Render all of the data below as a numbered list, one line per item, and omit any blank lines.

— start Information supplied —

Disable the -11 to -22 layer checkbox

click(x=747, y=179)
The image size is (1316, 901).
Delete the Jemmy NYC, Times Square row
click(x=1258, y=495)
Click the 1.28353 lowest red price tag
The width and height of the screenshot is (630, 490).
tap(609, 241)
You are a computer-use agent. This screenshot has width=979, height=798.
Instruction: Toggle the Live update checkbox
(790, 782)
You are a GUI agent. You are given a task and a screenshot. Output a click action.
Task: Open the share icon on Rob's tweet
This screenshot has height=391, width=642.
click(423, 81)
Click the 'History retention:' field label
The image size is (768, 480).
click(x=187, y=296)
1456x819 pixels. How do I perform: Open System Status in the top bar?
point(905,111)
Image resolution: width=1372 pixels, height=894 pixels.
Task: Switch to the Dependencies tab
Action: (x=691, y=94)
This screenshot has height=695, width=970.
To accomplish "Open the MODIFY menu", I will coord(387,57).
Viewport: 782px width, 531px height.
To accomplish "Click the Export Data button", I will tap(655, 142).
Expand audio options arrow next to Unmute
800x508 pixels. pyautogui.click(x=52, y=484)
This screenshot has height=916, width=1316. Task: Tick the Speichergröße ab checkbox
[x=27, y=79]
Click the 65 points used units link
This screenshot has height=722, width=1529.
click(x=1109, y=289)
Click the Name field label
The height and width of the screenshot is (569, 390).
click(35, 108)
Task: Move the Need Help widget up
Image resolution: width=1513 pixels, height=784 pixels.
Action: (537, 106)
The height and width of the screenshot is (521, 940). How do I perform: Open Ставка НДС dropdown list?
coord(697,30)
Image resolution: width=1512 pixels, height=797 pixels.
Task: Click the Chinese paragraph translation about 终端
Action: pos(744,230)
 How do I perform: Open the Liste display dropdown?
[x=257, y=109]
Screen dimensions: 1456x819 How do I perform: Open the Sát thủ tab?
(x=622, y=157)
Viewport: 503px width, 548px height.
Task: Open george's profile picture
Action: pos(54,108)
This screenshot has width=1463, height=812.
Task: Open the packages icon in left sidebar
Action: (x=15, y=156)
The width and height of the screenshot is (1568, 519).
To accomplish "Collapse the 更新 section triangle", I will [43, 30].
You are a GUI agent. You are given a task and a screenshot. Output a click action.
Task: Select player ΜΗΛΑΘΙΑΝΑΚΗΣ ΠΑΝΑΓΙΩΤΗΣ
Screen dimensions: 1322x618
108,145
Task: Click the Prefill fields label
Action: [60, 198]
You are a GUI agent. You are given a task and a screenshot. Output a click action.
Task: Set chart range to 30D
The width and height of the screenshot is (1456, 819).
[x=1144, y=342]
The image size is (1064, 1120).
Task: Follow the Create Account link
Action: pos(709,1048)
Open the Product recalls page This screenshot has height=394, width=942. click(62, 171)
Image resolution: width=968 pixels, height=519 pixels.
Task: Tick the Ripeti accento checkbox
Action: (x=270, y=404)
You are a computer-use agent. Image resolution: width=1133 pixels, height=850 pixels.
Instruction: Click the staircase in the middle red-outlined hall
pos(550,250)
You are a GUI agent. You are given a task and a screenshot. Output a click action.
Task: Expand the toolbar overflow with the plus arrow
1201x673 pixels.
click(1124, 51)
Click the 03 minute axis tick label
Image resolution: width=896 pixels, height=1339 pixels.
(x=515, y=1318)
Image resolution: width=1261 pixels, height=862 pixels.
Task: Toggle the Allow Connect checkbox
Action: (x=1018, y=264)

— end Information supplied —

Expected answer ::
1. Disable the -11 to -22 layer checkbox
2. click(x=747, y=179)
3. The image size is (1316, 901).
4. Delete the Jemmy NYC, Times Square row
5. click(x=1258, y=495)
6. Click the 1.28353 lowest red price tag
7. The width and height of the screenshot is (630, 490).
8. tap(609, 241)
9. You are a computer-use agent. This screenshot has width=979, height=798.
10. Instruction: Toggle the Live update checkbox
11. (790, 782)
12. You are a GUI agent. You are given a task and a screenshot. Output a click action.
13. Task: Open the share icon on Rob's tweet
14. This screenshot has height=391, width=642.
15. click(423, 81)
16. Click the 'History retention:' field label
17. The image size is (768, 480).
18. click(x=187, y=296)
19. 1456x819 pixels. How do I perform: Open System Status in the top bar?
20. point(905,111)
21. Image resolution: width=1372 pixels, height=894 pixels.
22. Task: Switch to the Dependencies tab
23. Action: (x=691, y=94)
24. This screenshot has height=695, width=970.
25. To accomplish "Open the MODIFY menu", I will coord(387,57).
26. Viewport: 782px width, 531px height.
27. To accomplish "Click the Export Data button", I will tap(655, 142).
28. Expand audio options arrow next to Unmute
29. 800x508 pixels. pyautogui.click(x=52, y=484)
30. This screenshot has height=916, width=1316. Task: Tick the Speichergröße ab checkbox
31. [x=27, y=79]
32. Click the 65 points used units link
33. This screenshot has height=722, width=1529.
34. click(x=1109, y=289)
35. Click the Name field label
36. The height and width of the screenshot is (569, 390).
37. click(35, 108)
38. Task: Move the Need Help widget up
39. Image resolution: width=1513 pixels, height=784 pixels.
40. Action: (537, 106)
41. The height and width of the screenshot is (521, 940). How do I perform: Open Ставка НДС dropdown list?
42. coord(697,30)
43. Image resolution: width=1512 pixels, height=797 pixels.
44. Task: Click the Chinese paragraph translation about 终端
45. Action: pos(744,230)
46.  How do I perform: Open the Liste display dropdown?
47. [x=257, y=109]
48. Screen dimensions: 1456x819 How do I perform: Open the Sát thủ tab?
49. (x=622, y=157)
50. Viewport: 503px width, 548px height.
51. Task: Open george's profile picture
52. Action: pos(54,108)
53. This screenshot has width=1463, height=812.
54. Task: Open the packages icon in left sidebar
55. Action: (x=15, y=156)
56. The width and height of the screenshot is (1568, 519).
57. To accomplish "Collapse the 更新 section triangle", I will [43, 30].
58. You are a GUI agent. You are given a task and a screenshot. Output a click action.
59. Task: Select player ΜΗΛΑΘΙΑΝΑΚΗΣ ΠΑΝΑΓΙΩΤΗΣ
60. Screen dimensions: 1322x618
61. 108,145
62. Task: Click the Prefill fields label
63. Action: [60, 198]
64. You are a GUI agent. You are given a task and a screenshot. Output a click action.
65. Task: Set chart range to 30D
66. The width and height of the screenshot is (1456, 819).
67. [x=1144, y=342]
68. The image size is (1064, 1120).
69. Task: Follow the Create Account link
70. Action: pos(709,1048)
71. Open the Product recalls page This screenshot has height=394, width=942. click(62, 171)
72. Image resolution: width=968 pixels, height=519 pixels.
73. Task: Tick the Ripeti accento checkbox
74. Action: (x=270, y=404)
75. You are a computer-use agent. Image resolution: width=1133 pixels, height=850 pixels.
76. Instruction: Click the staircase in the middle red-outlined hall
77. pos(550,250)
78. You are a GUI agent. You are given a task and a screenshot. Output a click action.
79. Task: Expand the toolbar overflow with the plus arrow
80. 1201x673 pixels.
81. click(1124, 51)
82. Click the 03 minute axis tick label
83. Image resolution: width=896 pixels, height=1339 pixels.
84. (x=515, y=1318)
85. Image resolution: width=1261 pixels, height=862 pixels.
86. Task: Toggle the Allow Connect checkbox
87. Action: (x=1018, y=264)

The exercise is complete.